This is what happened:
I was walking through my house. It’s one big room because I have always loved loft spaces and their open floor plan and the house was much, much cheaper to build without any inside walls. (I did put walls around the bathroom. My friends refused to come over without them.) You can see everything in the house, everywhere you stand. The walls and ceiling are white. It is big, airy, expansive. A happy house.
I happened to look up and as my eye lit on the area just above the dry wall and below the ceiling, a little three inch space around the perimeter of the house, I noticed…mold.
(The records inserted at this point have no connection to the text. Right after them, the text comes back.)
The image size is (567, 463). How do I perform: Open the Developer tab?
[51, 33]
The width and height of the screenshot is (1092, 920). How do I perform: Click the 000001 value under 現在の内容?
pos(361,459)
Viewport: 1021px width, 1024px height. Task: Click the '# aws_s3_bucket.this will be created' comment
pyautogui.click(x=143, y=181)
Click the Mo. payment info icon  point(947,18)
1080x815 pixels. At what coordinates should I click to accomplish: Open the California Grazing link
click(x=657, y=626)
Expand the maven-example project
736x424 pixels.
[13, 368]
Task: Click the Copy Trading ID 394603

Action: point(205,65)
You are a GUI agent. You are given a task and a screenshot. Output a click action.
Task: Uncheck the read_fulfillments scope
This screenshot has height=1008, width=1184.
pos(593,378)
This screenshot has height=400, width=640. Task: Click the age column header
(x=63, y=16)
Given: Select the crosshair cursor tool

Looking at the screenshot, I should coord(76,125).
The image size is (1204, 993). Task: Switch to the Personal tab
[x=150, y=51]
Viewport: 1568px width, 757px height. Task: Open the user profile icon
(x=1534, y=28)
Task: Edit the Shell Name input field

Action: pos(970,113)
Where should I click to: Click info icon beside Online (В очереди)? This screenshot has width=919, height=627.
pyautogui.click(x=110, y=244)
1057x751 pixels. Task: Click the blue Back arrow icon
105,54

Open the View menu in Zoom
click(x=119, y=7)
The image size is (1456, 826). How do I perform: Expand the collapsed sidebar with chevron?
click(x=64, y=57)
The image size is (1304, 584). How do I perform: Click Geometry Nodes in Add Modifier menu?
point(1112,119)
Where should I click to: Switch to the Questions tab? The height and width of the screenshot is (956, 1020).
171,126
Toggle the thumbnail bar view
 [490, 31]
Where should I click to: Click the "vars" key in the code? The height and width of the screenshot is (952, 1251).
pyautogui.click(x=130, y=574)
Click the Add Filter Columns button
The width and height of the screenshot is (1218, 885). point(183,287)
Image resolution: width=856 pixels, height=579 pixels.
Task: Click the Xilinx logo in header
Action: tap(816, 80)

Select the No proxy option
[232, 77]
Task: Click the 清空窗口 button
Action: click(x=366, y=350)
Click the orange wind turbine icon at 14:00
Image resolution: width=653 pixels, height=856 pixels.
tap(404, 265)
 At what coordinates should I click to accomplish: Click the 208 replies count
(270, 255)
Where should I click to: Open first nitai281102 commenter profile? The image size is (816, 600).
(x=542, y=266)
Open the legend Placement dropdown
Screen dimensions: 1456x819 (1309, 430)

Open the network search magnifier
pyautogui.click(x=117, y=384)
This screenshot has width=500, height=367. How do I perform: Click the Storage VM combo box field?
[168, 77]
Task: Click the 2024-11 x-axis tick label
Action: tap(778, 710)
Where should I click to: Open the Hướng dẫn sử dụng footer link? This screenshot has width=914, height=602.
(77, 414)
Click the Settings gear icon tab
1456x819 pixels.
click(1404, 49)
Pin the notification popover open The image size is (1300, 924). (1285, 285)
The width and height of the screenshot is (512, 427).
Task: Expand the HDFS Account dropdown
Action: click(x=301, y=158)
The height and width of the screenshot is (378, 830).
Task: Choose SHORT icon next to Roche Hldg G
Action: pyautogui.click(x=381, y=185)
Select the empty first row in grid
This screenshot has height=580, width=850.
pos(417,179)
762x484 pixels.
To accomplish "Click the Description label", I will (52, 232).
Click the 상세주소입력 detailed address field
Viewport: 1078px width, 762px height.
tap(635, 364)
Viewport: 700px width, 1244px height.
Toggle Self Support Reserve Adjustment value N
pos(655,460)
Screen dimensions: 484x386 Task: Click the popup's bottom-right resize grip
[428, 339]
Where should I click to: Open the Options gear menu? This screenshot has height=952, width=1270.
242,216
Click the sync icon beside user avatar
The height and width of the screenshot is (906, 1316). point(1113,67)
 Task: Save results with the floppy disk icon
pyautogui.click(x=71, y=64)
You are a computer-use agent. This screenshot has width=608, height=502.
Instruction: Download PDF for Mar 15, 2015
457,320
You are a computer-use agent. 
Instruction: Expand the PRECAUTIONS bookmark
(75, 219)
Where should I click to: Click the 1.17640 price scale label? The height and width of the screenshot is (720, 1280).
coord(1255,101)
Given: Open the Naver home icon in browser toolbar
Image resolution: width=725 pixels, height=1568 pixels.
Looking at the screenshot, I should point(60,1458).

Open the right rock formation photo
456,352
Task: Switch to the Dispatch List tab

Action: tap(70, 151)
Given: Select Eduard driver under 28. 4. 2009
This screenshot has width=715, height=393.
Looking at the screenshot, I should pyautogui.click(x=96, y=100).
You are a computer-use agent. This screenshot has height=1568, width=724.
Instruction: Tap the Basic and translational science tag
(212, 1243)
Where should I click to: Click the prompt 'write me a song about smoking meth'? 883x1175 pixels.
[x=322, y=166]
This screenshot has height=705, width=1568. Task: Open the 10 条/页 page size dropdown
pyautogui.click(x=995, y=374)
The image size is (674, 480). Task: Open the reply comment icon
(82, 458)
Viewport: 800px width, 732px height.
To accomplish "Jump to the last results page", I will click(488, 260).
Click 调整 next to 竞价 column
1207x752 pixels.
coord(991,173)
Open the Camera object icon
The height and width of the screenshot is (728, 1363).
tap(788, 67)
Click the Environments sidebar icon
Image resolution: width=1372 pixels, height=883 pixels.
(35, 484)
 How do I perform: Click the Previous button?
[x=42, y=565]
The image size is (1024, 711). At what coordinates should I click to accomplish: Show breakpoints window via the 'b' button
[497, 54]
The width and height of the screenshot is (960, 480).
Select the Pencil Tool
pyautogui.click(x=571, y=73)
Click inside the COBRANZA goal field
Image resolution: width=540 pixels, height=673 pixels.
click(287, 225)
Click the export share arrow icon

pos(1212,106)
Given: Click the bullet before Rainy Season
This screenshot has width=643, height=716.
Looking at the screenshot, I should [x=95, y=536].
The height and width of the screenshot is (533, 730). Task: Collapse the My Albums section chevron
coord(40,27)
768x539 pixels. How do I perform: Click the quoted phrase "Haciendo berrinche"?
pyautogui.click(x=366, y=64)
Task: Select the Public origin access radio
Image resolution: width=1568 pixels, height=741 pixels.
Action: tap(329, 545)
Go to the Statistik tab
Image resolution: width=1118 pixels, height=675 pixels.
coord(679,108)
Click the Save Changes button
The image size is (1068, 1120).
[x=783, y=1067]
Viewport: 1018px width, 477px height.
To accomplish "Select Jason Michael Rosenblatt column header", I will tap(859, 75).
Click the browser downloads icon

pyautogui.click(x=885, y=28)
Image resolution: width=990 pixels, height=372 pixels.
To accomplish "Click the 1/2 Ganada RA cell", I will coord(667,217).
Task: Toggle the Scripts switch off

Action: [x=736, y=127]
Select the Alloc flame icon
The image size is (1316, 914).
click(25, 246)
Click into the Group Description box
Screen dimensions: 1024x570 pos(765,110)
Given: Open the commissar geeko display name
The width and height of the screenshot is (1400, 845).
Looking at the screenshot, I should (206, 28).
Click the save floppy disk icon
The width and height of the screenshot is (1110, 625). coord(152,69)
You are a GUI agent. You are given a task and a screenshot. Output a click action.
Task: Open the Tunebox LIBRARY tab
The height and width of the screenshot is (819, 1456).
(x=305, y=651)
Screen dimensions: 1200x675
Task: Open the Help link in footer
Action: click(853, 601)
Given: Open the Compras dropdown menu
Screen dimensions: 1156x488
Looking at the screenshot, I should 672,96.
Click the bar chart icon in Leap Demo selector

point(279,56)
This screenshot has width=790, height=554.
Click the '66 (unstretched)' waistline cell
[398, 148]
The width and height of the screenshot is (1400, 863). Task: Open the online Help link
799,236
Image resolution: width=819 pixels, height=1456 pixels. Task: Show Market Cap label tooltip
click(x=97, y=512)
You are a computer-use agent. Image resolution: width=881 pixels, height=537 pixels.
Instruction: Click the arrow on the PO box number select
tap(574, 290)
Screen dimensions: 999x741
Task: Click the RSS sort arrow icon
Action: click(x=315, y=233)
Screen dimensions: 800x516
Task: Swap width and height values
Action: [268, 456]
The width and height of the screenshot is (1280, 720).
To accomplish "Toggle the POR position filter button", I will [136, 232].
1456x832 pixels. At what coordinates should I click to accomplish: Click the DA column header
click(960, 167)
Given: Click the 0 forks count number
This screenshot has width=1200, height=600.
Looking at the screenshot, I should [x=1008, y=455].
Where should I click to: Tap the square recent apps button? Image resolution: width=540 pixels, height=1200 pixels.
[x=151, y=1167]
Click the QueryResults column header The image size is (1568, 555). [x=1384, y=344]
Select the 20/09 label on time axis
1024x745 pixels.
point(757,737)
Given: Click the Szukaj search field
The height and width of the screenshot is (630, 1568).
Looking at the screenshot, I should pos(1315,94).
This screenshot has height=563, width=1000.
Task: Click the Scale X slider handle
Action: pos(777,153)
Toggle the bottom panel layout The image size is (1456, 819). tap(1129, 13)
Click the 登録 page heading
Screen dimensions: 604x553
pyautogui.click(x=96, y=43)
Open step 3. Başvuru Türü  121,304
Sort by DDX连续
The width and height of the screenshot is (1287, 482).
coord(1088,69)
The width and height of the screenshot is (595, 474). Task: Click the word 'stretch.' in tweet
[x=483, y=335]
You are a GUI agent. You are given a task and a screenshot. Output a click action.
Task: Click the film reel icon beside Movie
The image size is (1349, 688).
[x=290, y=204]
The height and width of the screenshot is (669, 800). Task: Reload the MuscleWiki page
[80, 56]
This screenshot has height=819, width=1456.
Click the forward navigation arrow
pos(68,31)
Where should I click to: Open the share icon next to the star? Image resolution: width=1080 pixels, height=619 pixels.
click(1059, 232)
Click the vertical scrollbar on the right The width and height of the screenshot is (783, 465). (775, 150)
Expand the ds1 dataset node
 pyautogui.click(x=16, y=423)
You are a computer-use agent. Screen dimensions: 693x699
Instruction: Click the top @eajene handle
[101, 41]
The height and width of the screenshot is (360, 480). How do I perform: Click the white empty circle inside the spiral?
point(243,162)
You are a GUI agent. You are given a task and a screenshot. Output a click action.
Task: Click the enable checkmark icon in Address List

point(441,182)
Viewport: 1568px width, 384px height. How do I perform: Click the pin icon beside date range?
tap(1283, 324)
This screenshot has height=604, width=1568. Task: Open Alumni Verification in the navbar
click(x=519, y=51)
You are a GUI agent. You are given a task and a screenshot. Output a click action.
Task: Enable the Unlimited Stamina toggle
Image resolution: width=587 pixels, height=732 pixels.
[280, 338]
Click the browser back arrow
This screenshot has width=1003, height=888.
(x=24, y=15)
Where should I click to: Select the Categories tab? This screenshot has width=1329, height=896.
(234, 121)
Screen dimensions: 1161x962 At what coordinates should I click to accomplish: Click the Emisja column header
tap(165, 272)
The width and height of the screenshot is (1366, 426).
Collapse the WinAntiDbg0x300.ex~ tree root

But. . . but. . .wait a minute. My whole house is steel, glass, vinyl door frames, inorganic insulation, and concrete. I had decided on these particular building materials when I was designing my house because they were inexpensive and no termite and (I thought) no mold could ever live in or on any of it. Mold, I knew, needed organic matter on which to grow. That’s why it grew on wood and old shoes and wet newspapers. That little bit of knowledge was something I had congratulated myself on when I built my house. So how could there be mold? My heart skipped a beat. But no worries. I would look it up on the internet and see what’s what.
So I went online and started reading about mold. That’s when I had my Oh…my…God! moment.
I learned that mold can grow on anything. Anything. Because, ladies and gentlemen, dust is an organic material.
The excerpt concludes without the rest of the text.